If some movie stars embody the era they live in, others embody another age altogether. Something about Gugino—the big, round Kewpie-doll eyes and the body that seems to have been beamed into our century from a Busby Berkeley chorus line—comes across as blessedly pre-Summer of Love. It's easy to imagine a likeness of her painted on the side of a B-17 that's gearing up for a bombing raid over Berlin. Andy Fickman, the director of Witch Mountain, says her screen presence is reminiscent of a Vargas model. "Carla is a pinup girl," he says. "She should be painted."
Granted, Gugino is not yet a legend in the period of time she happens to occupy. She can't deny that she's had her share of career disappointments, and, as inspiration, she likes to refer to Steve Jobs' 2005 commencement address at Stanford. "One of the things he said was that the dots always connect but you don't know how the dots are connected until later," Gugino says. "Living enough life, you realize that it's really true. Pretty much everything that has been a disappointment at the moment, I have seen why it's happened."
She remembers an audition years ago where everything clicked but she never got a callback. Kate Beckinsale got the role. The project was Pearl Harbor, Michael Bay's big, flaming, expensive mess of a war movie.
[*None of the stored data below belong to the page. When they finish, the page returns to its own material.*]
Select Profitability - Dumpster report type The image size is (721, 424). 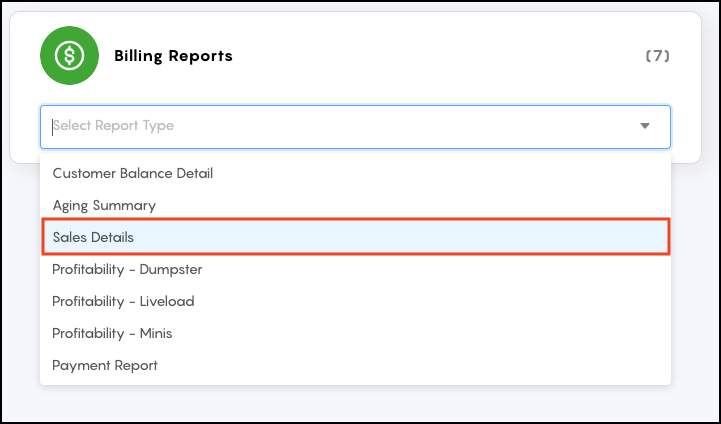(355, 269)
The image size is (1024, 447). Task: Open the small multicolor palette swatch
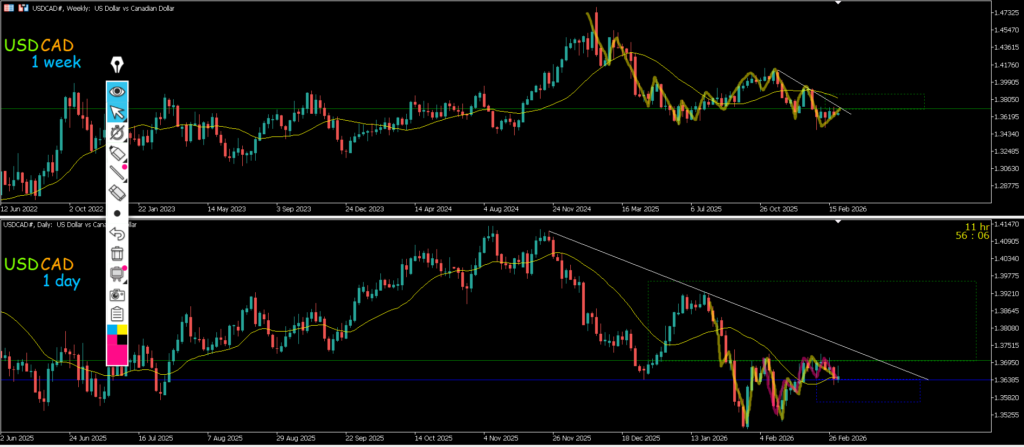tap(117, 331)
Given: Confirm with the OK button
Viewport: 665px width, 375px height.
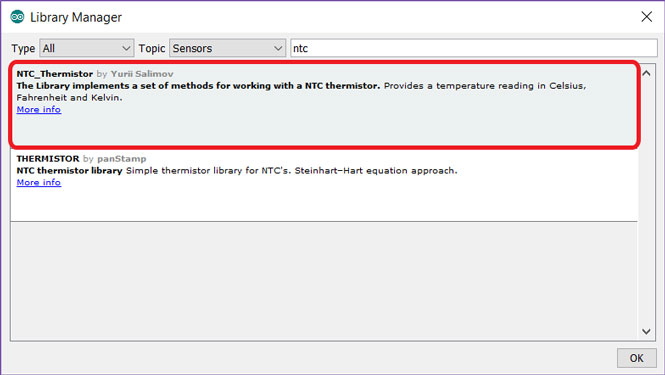Looking at the screenshot, I should (636, 358).
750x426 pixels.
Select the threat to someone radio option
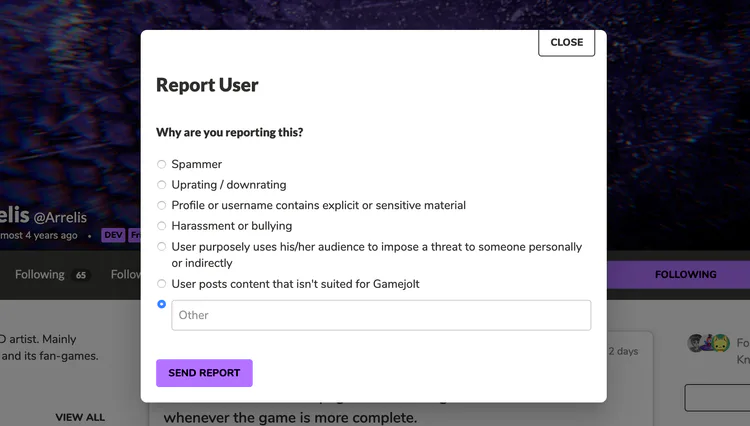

You could argue that Gugino's vintage beauty would have made perfect sense in a re-created 1941. Then again, you could counterargue that, in losing that particular plum, she dodged not merely a bullet but a kamikaze pilot spinning toward the flight deck. "Well," says Gugino, with a faint trace of a conspiratorial smile as she dips her spoon into a little bowl of chocolate pudding, "I think it was meant to be." When people finally remember your name, after all, you want it to be for the right reasons.